About this task:
Check every line below, and copy those that include "will".

Material for this exercise:
= Beginning of Section =

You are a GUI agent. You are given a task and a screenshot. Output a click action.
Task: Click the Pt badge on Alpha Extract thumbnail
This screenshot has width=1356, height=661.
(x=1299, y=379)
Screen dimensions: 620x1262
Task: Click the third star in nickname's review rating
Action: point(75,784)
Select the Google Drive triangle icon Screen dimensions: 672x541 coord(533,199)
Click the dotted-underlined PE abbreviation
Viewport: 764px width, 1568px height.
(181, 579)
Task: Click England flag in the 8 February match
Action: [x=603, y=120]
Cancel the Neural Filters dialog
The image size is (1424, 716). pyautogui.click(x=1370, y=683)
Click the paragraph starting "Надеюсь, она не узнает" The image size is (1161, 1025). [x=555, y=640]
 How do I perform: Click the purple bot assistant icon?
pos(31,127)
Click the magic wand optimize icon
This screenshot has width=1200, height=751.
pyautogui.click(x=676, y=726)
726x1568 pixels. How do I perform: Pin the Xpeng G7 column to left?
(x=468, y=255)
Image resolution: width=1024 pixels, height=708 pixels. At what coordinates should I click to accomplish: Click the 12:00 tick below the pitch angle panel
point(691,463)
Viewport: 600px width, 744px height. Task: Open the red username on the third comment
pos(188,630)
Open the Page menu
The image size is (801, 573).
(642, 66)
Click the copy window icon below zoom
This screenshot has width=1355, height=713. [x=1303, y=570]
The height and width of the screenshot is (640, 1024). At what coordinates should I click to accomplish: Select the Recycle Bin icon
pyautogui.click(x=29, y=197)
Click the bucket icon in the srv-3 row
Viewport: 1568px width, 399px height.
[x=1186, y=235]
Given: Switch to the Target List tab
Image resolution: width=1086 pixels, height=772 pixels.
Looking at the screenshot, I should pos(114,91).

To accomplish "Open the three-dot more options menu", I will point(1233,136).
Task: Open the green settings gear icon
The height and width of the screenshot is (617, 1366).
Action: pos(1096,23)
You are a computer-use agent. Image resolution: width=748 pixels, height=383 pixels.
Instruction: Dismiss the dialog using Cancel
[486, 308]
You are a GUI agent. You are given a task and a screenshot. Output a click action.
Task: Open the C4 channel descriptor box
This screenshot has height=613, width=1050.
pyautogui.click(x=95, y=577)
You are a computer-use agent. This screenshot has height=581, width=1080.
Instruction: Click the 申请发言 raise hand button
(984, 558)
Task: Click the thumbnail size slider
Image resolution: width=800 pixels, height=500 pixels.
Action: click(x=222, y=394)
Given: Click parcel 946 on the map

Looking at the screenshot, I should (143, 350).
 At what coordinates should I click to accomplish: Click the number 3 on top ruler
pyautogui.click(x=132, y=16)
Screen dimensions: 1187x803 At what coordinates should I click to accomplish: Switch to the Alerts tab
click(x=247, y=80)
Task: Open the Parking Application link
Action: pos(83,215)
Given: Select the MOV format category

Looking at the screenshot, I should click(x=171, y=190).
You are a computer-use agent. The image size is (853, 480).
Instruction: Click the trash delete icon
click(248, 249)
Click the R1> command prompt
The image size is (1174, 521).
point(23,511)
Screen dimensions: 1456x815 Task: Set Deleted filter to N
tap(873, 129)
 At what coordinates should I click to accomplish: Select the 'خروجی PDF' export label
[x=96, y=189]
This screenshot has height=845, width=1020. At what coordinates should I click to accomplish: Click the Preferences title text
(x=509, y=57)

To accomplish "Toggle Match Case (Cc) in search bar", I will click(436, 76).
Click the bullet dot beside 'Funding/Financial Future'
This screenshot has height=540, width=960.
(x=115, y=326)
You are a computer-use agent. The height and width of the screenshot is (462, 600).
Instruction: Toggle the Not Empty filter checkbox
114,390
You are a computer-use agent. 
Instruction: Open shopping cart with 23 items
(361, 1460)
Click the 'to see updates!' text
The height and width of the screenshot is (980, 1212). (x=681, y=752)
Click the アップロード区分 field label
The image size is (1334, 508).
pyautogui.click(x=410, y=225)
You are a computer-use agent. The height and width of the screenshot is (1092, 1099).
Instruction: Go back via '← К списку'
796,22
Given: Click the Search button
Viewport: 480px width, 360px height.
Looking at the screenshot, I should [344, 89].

= End of Section =

Solution for this problem:
To accomplish "Open the three-dot more options menu", I will point(1233,136).
To accomplish "Toggle Match Case (Cc) in search bar", I will click(436, 76).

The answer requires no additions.